Information provided »
----
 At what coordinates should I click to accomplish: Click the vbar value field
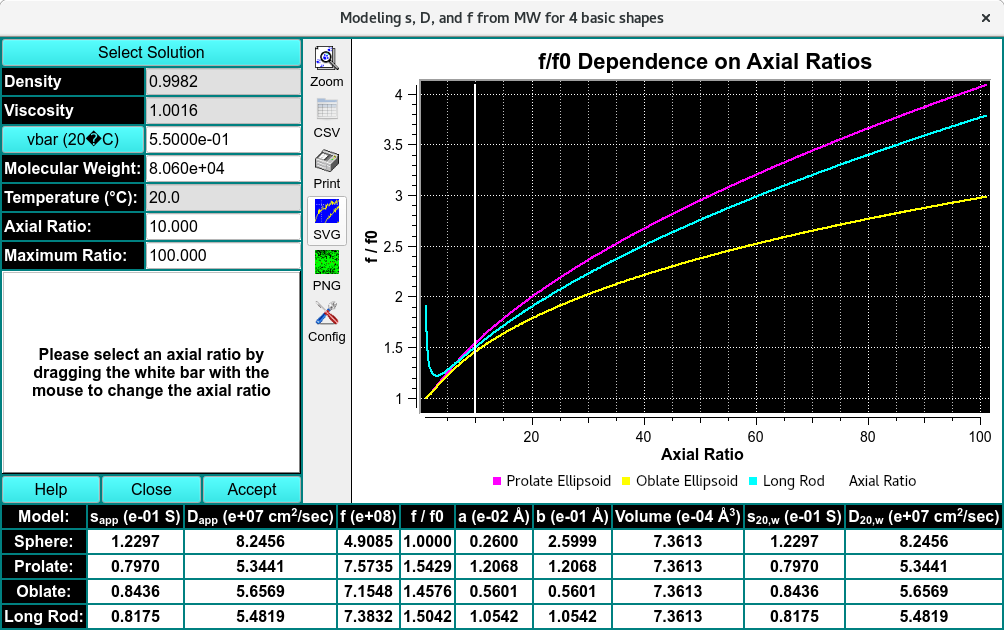point(223,139)
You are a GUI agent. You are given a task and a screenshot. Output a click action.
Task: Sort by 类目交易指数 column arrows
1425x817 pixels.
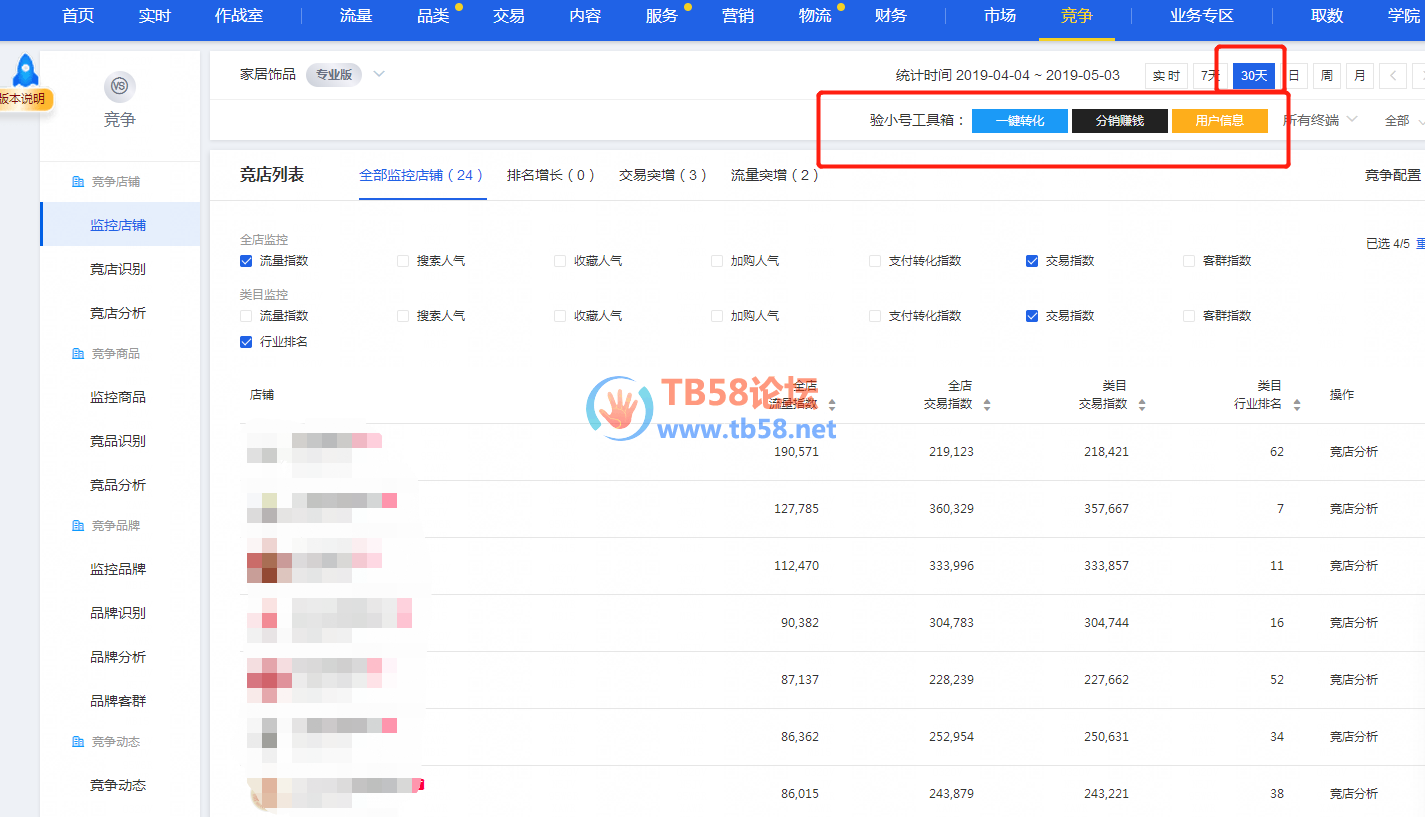click(x=1142, y=405)
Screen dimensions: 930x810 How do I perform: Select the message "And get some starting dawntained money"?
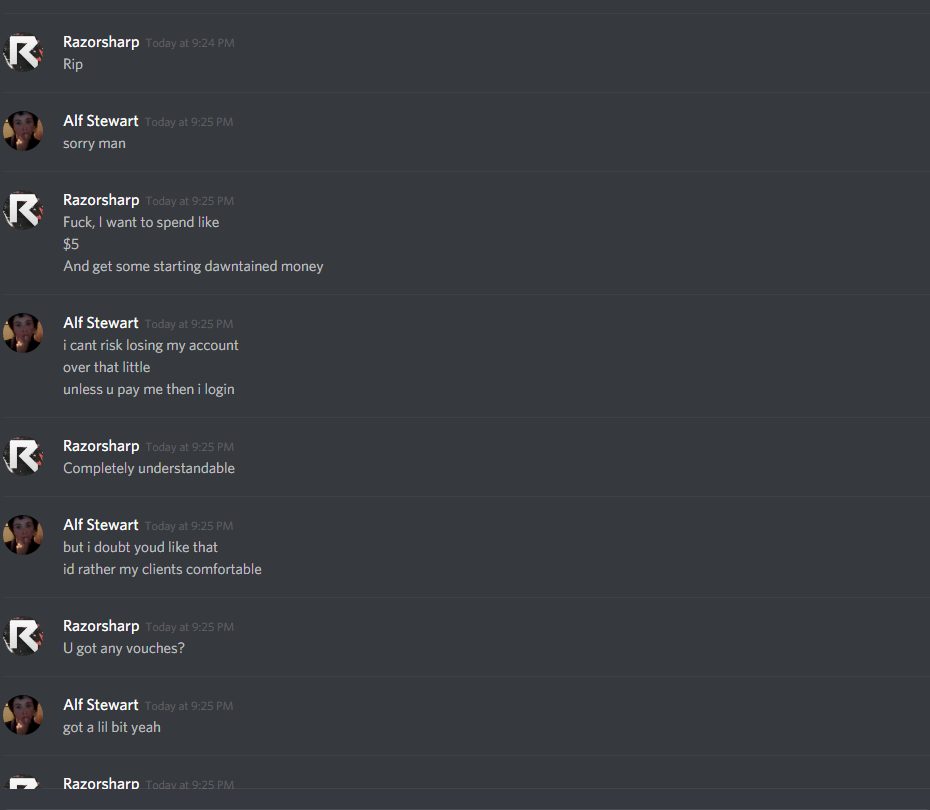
----
Give the entries again without a single change, but with no pictures.

 At what coordinates should I click to accomplish: Click the vbar value field
point(223,139)
You are a GUI agent. You are given a task and a screenshot. Output a click action.
Task: Sort by 类目交易指数 column arrows
1425x817 pixels.
click(x=1142, y=405)
Screen dimensions: 930x810 How do I perform: Select the message "And get some starting dawntained money"?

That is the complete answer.